(EXERCISE DIRECTIONS)
Set the entries down again exactly; none may be skipped.
GIVEN RECORDS Block Start
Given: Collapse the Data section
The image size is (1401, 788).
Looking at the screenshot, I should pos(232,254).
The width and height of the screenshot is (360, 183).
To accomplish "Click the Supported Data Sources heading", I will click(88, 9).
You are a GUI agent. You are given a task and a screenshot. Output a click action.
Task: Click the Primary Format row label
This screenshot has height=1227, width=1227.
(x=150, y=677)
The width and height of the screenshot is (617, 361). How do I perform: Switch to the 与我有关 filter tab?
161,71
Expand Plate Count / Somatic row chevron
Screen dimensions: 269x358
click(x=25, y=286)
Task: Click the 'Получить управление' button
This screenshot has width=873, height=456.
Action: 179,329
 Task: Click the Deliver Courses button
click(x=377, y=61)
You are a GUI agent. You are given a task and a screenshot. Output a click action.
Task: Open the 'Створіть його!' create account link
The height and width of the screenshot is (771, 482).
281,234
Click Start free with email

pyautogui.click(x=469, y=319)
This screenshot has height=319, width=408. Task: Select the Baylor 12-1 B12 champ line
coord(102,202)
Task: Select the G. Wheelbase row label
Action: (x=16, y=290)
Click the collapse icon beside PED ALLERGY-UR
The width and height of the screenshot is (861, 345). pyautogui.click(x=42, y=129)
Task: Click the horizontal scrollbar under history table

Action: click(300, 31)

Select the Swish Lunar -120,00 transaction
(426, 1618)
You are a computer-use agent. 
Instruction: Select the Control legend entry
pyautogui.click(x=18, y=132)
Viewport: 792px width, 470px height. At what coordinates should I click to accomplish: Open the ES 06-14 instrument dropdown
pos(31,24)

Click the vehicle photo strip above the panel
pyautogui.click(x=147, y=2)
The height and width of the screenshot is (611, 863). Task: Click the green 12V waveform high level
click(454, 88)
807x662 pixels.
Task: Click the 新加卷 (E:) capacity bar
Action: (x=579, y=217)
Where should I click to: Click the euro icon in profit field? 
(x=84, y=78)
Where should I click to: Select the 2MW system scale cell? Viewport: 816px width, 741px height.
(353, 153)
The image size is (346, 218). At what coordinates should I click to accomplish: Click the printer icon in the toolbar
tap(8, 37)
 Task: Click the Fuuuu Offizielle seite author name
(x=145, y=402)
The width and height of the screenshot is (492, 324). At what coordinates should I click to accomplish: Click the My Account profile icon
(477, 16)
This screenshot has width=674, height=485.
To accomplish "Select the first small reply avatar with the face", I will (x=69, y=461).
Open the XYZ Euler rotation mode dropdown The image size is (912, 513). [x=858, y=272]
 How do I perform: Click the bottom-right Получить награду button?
GIVEN RECORDS Block End
(WRITTEN REPLY)
Given: Collapse the Data section
The image size is (1401, 788).
Looking at the screenshot, I should pos(232,254).
The width and height of the screenshot is (360, 183).
To accomplish "Click the Supported Data Sources heading", I will click(88, 9).
You are a GUI agent. You are given a task and a screenshot. Output a click action.
Task: Click the Primary Format row label
This screenshot has height=1227, width=1227.
(x=150, y=677)
The width and height of the screenshot is (617, 361). How do I perform: Switch to the 与我有关 filter tab?
161,71
Expand Plate Count / Somatic row chevron
Screen dimensions: 269x358
click(x=25, y=286)
Task: Click the 'Получить управление' button
This screenshot has width=873, height=456.
Action: 179,329
 Task: Click the Deliver Courses button
click(x=377, y=61)
You are a GUI agent. You are given a task and a screenshot. Output a click action.
Task: Open the 'Створіть його!' create account link
The height and width of the screenshot is (771, 482).
281,234
Click Start free with email

pyautogui.click(x=469, y=319)
This screenshot has height=319, width=408. Task: Select the Baylor 12-1 B12 champ line
coord(102,202)
Task: Select the G. Wheelbase row label
Action: (x=16, y=290)
Click the collapse icon beside PED ALLERGY-UR
The width and height of the screenshot is (861, 345). pyautogui.click(x=42, y=129)
Task: Click the horizontal scrollbar under history table

Action: click(300, 31)

Select the Swish Lunar -120,00 transaction
(426, 1618)
You are a computer-use agent. 
Instruction: Select the Control legend entry
pyautogui.click(x=18, y=132)
Viewport: 792px width, 470px height. At what coordinates should I click to accomplish: Open the ES 06-14 instrument dropdown
pos(31,24)

Click the vehicle photo strip above the panel
pyautogui.click(x=147, y=2)
The height and width of the screenshot is (611, 863). Task: Click the green 12V waveform high level
click(454, 88)
807x662 pixels.
Task: Click the 新加卷 (E:) capacity bar
Action: (x=579, y=217)
Where should I click to: Click the euro icon in profit field? 
(x=84, y=78)
Where should I click to: Select the 2MW system scale cell? Viewport: 816px width, 741px height.
(353, 153)
The image size is (346, 218). At what coordinates should I click to accomplish: Click the printer icon in the toolbar
tap(8, 37)
 Task: Click the Fuuuu Offizielle seite author name
(x=145, y=402)
The width and height of the screenshot is (492, 324). At what coordinates should I click to accomplish: Click the My Account profile icon
(477, 16)
This screenshot has width=674, height=485.
To accomplish "Select the first small reply avatar with the face", I will (x=69, y=461).
Open the XYZ Euler rotation mode dropdown The image size is (912, 513). [x=858, y=272]
 How do I perform: Click the bottom-right Получить награду button?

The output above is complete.